As with ordinary material mechanics calculations, it is possible to calculate whether a structure will break or not, or how much it will deform when a load is applied to it. For example, it is possible to predict whether gravity or load will satisfy the requirement when assembly accuracy is required.
Arms for conveyance, for example, must be designed to minimize the amount of deformation because large displacement of their tips causes less positioning accuracy and difficulty in grasping objects. On the other hand, it is necessary to build them as light as possible considering the operating speed and driving force of the motor. In such cases, lighter and stronger items can be designed by assigning parameters and conducting analysis based on assumed usage conditions.

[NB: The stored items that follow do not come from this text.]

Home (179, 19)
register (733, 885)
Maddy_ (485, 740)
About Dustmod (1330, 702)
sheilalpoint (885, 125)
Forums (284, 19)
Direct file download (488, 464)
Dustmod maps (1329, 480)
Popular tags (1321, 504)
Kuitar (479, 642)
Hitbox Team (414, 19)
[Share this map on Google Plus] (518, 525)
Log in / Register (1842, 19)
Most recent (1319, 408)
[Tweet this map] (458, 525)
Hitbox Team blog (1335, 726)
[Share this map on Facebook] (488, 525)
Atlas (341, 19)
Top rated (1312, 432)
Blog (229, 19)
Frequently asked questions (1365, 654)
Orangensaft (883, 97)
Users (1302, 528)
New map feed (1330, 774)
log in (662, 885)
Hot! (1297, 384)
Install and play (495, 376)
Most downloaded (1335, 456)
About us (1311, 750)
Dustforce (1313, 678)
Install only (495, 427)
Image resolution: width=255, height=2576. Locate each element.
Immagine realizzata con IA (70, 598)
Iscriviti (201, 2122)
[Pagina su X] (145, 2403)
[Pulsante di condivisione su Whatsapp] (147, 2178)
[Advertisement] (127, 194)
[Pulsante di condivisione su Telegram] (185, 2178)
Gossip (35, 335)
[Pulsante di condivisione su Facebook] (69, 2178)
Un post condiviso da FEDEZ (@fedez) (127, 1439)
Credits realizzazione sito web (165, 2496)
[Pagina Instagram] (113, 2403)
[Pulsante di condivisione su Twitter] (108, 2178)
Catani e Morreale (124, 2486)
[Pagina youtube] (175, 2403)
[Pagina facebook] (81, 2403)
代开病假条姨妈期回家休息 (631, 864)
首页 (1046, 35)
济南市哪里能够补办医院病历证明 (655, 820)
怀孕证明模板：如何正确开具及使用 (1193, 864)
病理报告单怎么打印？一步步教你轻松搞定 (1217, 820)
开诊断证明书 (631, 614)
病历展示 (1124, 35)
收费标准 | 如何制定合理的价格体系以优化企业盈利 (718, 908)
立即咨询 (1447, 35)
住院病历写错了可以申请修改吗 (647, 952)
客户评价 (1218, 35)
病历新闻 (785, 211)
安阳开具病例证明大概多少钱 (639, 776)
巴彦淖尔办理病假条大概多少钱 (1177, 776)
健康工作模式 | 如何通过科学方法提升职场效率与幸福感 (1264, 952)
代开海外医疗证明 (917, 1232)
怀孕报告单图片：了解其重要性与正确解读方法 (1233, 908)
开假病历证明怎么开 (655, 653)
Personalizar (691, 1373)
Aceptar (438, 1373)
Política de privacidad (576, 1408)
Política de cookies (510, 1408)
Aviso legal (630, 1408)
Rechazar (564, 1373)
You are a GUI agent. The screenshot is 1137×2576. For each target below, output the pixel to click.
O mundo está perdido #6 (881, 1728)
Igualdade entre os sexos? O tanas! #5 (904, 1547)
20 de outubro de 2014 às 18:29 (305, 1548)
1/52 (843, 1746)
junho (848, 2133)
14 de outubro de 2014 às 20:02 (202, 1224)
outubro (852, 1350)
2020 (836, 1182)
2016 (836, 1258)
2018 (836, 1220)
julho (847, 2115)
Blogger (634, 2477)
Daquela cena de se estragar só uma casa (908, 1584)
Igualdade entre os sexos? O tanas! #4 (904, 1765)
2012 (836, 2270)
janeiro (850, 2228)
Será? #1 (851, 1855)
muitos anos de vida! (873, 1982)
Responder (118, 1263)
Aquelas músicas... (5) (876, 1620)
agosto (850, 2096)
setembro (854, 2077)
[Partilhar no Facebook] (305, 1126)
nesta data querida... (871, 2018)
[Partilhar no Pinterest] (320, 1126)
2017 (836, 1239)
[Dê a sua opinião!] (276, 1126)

Heat may also give load. Thermal deformation occurs when the temperature of an object changes, and the amount of deformation is determined by the material’s coefficient of thermal expansion. For example, when you pour boiling water into a glass, the bottom of the glass gets heated and expands, but the top doesn’t, which can cause it to break. Technosolver can analyze such problems as well.
Static load analysis example
Stress analysis during press-in
Here shown is stress distribution in a housing of aluminum cast when a bearing is press-fitted into the housing and is a prediction by analysis of possibility of housing cracking.
Stress states can be also determined by calculating when loads are applied to the entire piece or when temperature changes occur, under conditions of stress generated due to fit tolerances.
Static load analysis of composite material structures
Shown left is an example of static load analysis assuming loads during operation to predict the deformation of a CFRP robot hand for glass transfer used in manufacture of liquid crystal panels.
CFRP components must be evaluated by simulating the direction of the carbon fibers and considering the stiffness and strength that vary with the fiber orientation.
Thermal deformation analysis of electronic boards
The left figure shows how a board is predicted to deform due to variations in the temperature distributions of the board caused by the heat generated by electronic devices. The temperature distribution obtained from the heat transfer analysis performed separately is used as the input condition.